Tuesday, November 30, 2010
Mormon Beginnings in DuPage and Will Counties
On the twenty-sixth day of November in 1829 Pierce Hawley claimed a portion of Section 30 in Kendall County, Illinois. Since it included a large stand of trees, locals called it Hawley's Grove for a while until Pierce sold his property and it took on the new name of Holderman's Grove. Originally from Vermont, Pierce had a hard time staying put anywhere.
Early Illinois history is peppered with Hawley references. Juliette Kinzie from Chicago tells of staying the night in Hawley's home during a particularly grueling journey. Aaron Hawley, Pierce's brother, was one of the few casualties of the Black Hawk War. Several Hawleys are buried in Naperville, including Pierce's daughter and Joseph Naper's mother.
Stephen Scott was also an early Illinois settler, living on the DuPage River. His son Willard often traveled to Peoria and broke his journey at the Hawley's just as Juliette Kinzie did. While there, he took a shine to Pierce's daughter Caroline and asked to marry her. Father Pierce agreed, but Caroline thought a few hours' courtship was rushing things, so Willard continued on his way.
A couple of weeks later on the return trip, Willard stopped by the Hawley House again and Caroline agreed this time to marry him. They spent their wedding night, as Willard loved to relate, with "the sky for our ceiling -- the stars for our light," under a tree in Plainfield.
Willard and Caroline are both buried in Naperville, the town which they helped grow from its earliest beginnings.
Pierce lived for a time in Naperville as well, becoming a valued member of the Methodist community that Rev. Jesse Walker was developing in his mission to the Potawatomi. But somehow, Pierce heard of Joseph Smith's preaching. As his son later wrote: "Mother at this time felt as though Father had almost committed the unpardonable sin in leaving the Methodist Church and joining the Mormon Church as they was both good Methodist members, but Mother soon got over hurt bad feelings and united with the same church and was one with her husband in faith and doctrine."
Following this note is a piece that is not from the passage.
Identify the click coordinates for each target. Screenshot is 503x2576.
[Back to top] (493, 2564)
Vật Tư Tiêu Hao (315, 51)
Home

Along with other Mormons, the Hawleys (minus Caroline and husband Willard) moved to Missouri, then Iowa and Wisconsin. In the aftermath of religious persecution in Nauvoo and Joseph Smith's subsequent death, many Mormons moved out of Illinois under varying leaders. Brigham Young of course took a group to Utah, but the Hawleys went with Lyman Wight to Texas.
The Texas community flourished for a while. Pierce was chosen to be an elder and his daughter Mary Hawley became one of Wight's plural wives. Eventually Pierce soured on Wight's Mormon Church and along with his wife and married children, he moved to Indian territory in Kansas and then Arkansas, finally coming to rest on August 16, 1858 in Cherokee Nation, Arkansas, where he is buried.